Back in April, MDT wrote a story about how Dexcom, a monitoring device manufacturing company, developed one that requires only a needle the width of a human hair to continuously monitor a patient’s glucose levels.
But while needless devices for getting injections have been advancing, researchers seem stuck on how to create a needleless diabetes monitoring device.
However, rumor has it that Apple is researching how to make a wearable device that continuously monitors glucose levels without the need to prick a finger, according to The Verge.
“But experts warn that if the rumors are true, Apple will be facing a scientific and technological battlefield littered with decades of other companies’ failures,” Rachel Becker, a writer for The Verge wrote.
Not only has it never been done before, but measuring blood glucose levels is a challenge in itself. People with diabetes also have to track their food intake. If Apple is able to create such a device, it would be one less thing for diabetics to worry about.
“This is the holy grail,” said Eric Topol, director of the Scripps Transitional Science Institute and board member of Dexcom, a glucose monitor manufacturer, to The Verge.
One of the more recent attempts was when Google tried to develop glucose monitoring contact lenses. The project disappeared when Novartis licensed the technology in 2014, according to The Verge.
Mark Rice, a diabetes expert at Vanderbuilt University, explained a few reasons why developing the technology is so difficult. Aside from being difficult to measure, but getting an accurate measurement is hard to do without piercing the skin. It would be easy to measure when levels are high as it comes out with urine, spit, sweat, and tears. In fact, back in the 1500s, that’s exactly how physicians measured it, by examining urine. When levels are low, the body holds onto it, he explained.
In the early 2000s, the U.S. Food and Drug Administration approved GlucoWatch, which “used a low electrical current to draw glucose right out of the body, where it was measured by sensors on the back of a tight-fitting watch,” Becker wrote. Unfortunately, the watch caused 80 percent of users to get a rash and took at least three hours to start up before the device could take a measurement.
It seems as if creating a device that works quickly, is comfortable, easy-to-use, and accurate will be the major hurdles in creating a needle-free device.
So, while I’m sure that it’s possible, we’ll just have to see what Apple does.

# # # #

#### [WORK REQUEST 1]
From the article on needle-free glucose monitoring, reproduce the passage between "Back in April, MDT" and "finger, according to The Verge.", inclusive.
#### [WORK REQUEST 2]
Name every bodily fluid that the glucose-monitoring article says glucose comes out with when levels are high.

Data items
# # # #

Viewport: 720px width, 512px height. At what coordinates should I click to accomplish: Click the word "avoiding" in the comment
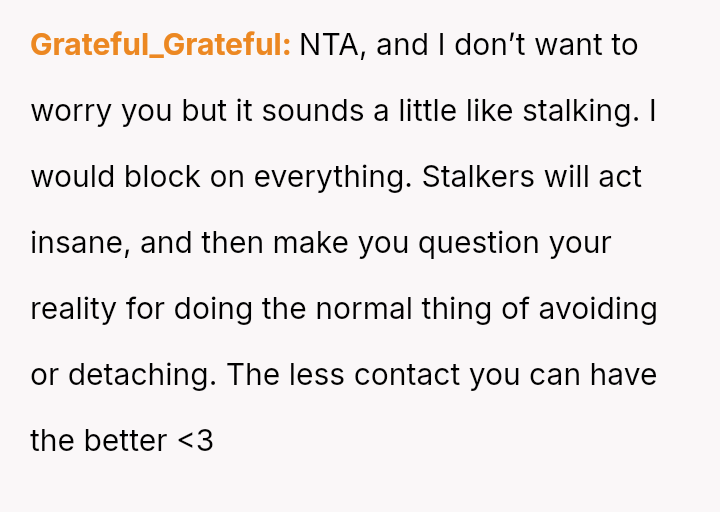(598, 309)
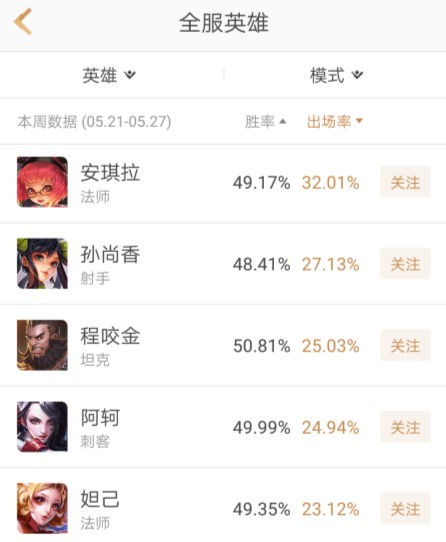The width and height of the screenshot is (446, 542).
Task: Click the 胜率 sort arrow icon
Action: pos(283,121)
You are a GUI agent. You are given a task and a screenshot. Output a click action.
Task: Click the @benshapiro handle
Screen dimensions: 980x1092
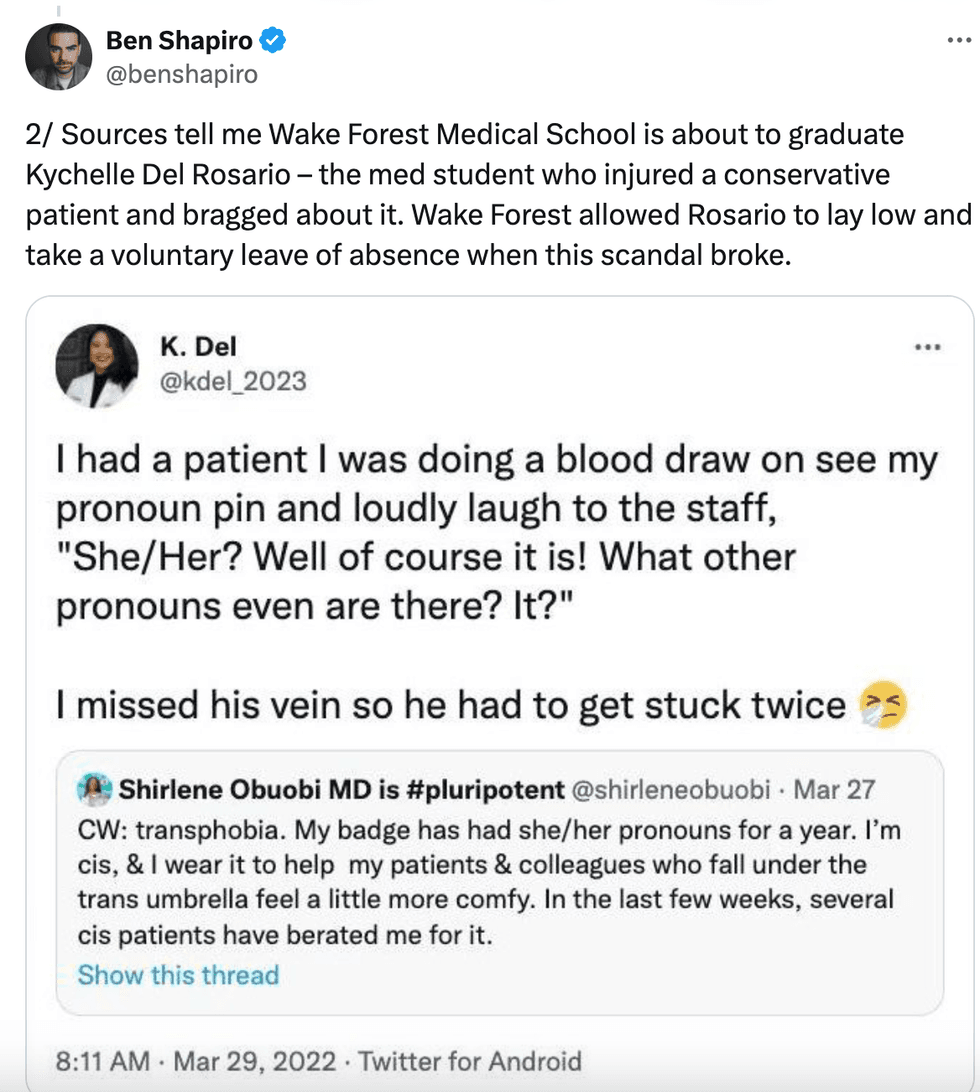click(181, 74)
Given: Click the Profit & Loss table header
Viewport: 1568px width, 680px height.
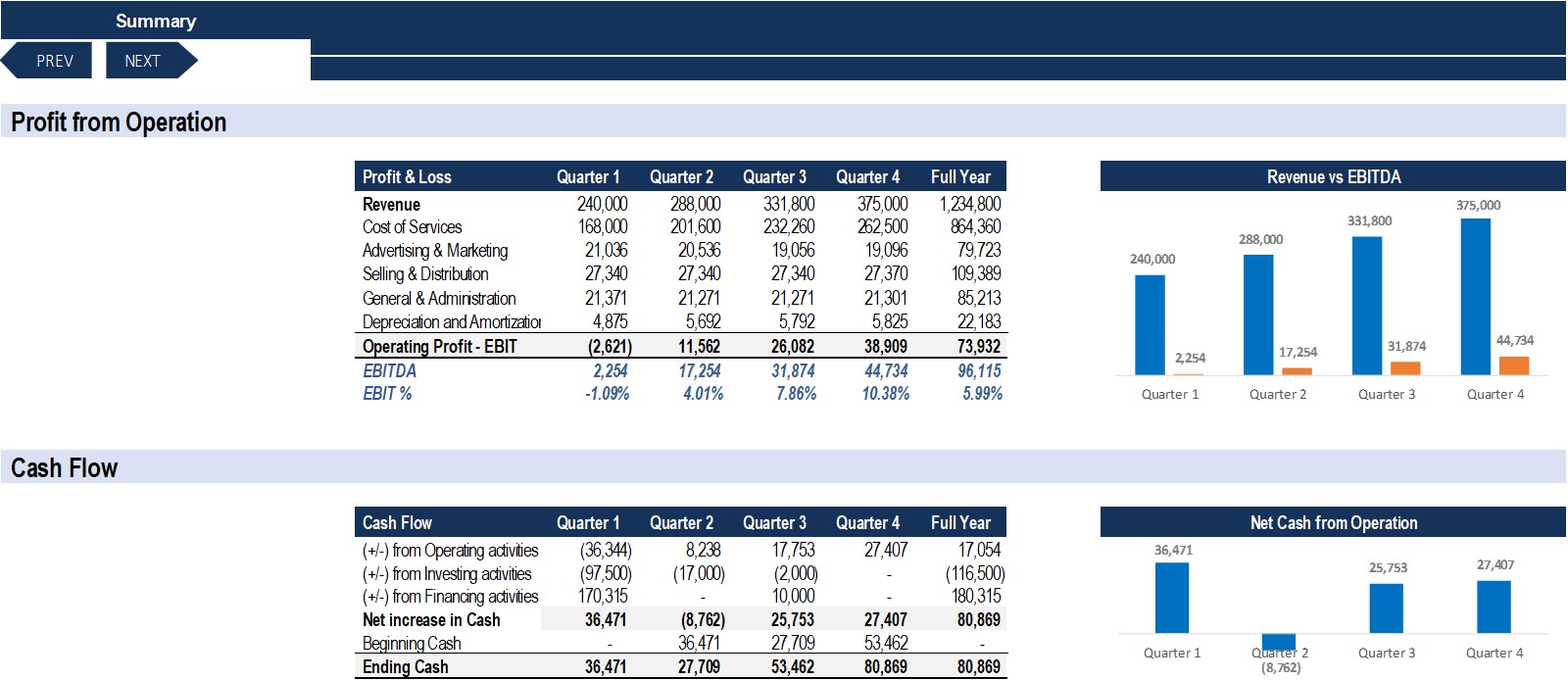Looking at the screenshot, I should (407, 177).
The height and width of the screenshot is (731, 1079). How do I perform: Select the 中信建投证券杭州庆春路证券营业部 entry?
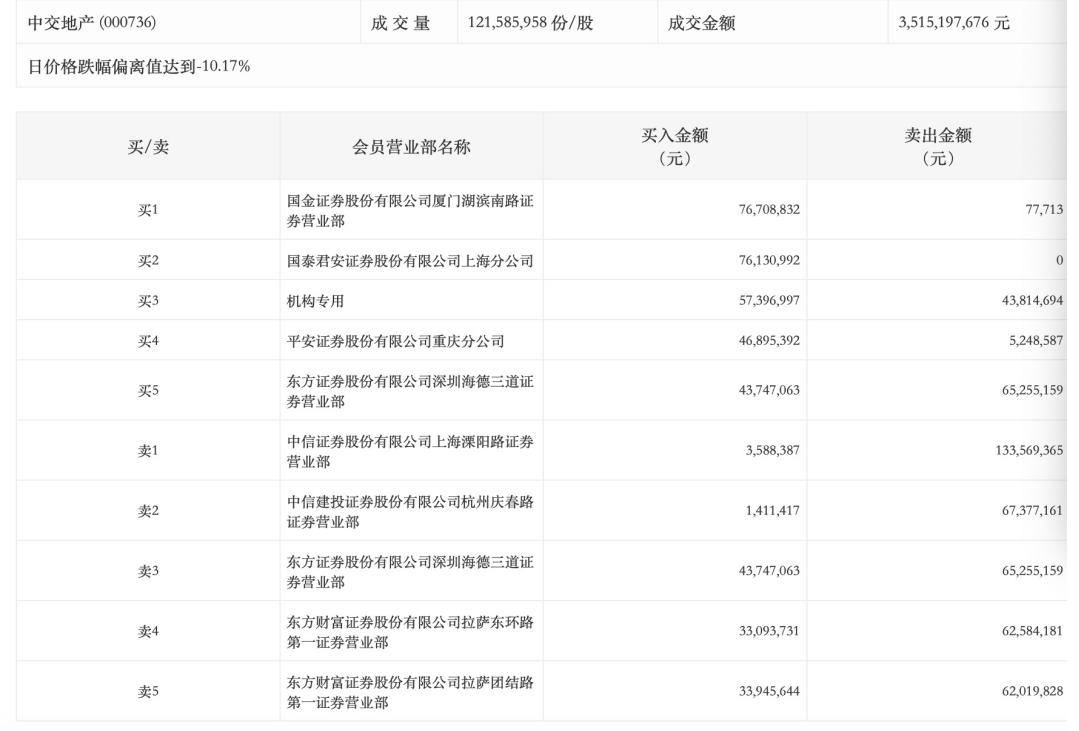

# # # #

#### [WRITTEN ANSWER 1]
Back in April, MDT wrote a story about how Dexcom, a monitoring device manufacturing company, developed one that requires only a needle the width of a human hair to continuously monitor a patient’s glucose levels.
But while needless devices for getting injections have been advancing, researchers seem stuck on how to create a needleless diabetes monitoring device.
However, rumor has it that Apple is researching how to make a wearable device that continuously monitors glucose levels without the need to prick a finger, according to The Verge.

#### [WRITTEN ANSWER 2]
Urine, spit, sweat, tears